- Opening Delimiter -

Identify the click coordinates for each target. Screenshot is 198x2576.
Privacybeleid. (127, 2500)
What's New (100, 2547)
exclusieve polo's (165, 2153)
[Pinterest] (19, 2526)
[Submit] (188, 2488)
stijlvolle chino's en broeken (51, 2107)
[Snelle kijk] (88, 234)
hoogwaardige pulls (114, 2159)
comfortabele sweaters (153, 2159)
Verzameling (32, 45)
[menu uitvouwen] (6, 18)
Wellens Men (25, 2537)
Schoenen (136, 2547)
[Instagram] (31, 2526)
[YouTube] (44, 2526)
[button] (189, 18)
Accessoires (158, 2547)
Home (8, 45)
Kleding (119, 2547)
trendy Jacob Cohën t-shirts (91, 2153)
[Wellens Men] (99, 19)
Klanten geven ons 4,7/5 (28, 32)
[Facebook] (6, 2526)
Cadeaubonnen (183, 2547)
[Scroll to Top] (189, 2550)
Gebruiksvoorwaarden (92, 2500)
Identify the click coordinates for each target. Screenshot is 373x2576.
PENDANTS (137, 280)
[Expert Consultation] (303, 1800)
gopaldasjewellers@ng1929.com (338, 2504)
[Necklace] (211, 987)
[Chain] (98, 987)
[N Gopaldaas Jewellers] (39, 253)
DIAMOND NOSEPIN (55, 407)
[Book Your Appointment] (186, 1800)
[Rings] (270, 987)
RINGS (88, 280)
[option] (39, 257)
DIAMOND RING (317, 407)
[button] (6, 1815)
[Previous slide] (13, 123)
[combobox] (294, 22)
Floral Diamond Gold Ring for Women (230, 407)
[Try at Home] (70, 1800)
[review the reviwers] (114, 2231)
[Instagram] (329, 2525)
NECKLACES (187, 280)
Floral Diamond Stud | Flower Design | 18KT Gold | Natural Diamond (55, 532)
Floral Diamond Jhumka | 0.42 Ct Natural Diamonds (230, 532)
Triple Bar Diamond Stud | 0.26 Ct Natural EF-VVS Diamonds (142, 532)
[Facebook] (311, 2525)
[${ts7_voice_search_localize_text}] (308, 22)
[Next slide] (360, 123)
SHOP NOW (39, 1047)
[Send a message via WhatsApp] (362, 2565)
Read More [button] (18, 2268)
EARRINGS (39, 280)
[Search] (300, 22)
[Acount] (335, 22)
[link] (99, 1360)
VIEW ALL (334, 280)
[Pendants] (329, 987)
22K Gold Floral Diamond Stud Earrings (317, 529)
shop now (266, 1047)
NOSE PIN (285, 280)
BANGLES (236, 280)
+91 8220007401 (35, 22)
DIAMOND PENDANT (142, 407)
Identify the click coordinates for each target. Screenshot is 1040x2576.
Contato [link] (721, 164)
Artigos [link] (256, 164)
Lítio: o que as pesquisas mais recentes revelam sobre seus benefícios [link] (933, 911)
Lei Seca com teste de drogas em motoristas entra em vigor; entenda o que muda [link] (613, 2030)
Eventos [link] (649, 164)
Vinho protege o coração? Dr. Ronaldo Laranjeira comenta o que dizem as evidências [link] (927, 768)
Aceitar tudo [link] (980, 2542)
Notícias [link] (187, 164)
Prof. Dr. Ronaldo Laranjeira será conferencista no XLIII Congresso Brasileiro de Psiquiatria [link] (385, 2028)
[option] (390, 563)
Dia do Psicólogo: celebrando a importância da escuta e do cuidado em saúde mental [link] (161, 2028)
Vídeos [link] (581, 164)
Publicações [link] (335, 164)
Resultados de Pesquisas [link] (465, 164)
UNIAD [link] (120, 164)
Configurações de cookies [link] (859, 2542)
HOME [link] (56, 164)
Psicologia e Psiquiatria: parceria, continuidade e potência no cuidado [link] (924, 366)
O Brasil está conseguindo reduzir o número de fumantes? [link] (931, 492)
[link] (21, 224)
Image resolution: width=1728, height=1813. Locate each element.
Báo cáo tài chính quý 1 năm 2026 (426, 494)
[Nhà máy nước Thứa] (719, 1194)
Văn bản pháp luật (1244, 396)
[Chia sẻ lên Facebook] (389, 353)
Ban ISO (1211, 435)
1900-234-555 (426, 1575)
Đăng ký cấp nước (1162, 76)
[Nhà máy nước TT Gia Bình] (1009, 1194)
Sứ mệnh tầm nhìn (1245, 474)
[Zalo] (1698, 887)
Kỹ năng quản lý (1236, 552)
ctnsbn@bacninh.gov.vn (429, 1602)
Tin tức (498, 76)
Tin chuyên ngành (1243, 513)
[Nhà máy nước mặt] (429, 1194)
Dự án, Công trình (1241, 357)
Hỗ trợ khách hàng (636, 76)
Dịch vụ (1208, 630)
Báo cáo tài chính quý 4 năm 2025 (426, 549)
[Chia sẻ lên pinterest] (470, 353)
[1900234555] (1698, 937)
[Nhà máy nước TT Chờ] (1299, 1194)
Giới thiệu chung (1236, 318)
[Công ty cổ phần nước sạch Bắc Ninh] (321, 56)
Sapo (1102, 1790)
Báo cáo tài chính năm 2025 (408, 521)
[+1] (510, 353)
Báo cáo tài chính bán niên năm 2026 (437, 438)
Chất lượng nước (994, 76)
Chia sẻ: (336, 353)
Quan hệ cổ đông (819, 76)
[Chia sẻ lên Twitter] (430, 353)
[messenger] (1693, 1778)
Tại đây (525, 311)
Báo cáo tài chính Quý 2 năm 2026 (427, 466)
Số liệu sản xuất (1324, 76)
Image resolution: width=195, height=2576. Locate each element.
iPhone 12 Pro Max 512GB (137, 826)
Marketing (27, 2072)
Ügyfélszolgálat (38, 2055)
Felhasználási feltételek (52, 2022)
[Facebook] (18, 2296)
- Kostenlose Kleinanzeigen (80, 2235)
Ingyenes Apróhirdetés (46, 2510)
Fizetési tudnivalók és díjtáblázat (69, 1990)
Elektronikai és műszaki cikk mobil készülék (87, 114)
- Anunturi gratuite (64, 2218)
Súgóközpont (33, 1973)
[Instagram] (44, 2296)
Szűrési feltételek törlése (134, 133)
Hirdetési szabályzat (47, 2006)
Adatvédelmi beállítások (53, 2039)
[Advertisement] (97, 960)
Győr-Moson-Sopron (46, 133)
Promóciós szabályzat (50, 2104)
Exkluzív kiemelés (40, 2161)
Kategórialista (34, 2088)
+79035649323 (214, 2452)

- Closing Delimiter -

• [WORK REQUEST]:
If a line in the records above holds the string "Image", copy it.

• [RESULT OF THE TASK]:
Image resolution: width=1728, height=1813. Locate each element.
Image resolution: width=195, height=2576. Locate each element.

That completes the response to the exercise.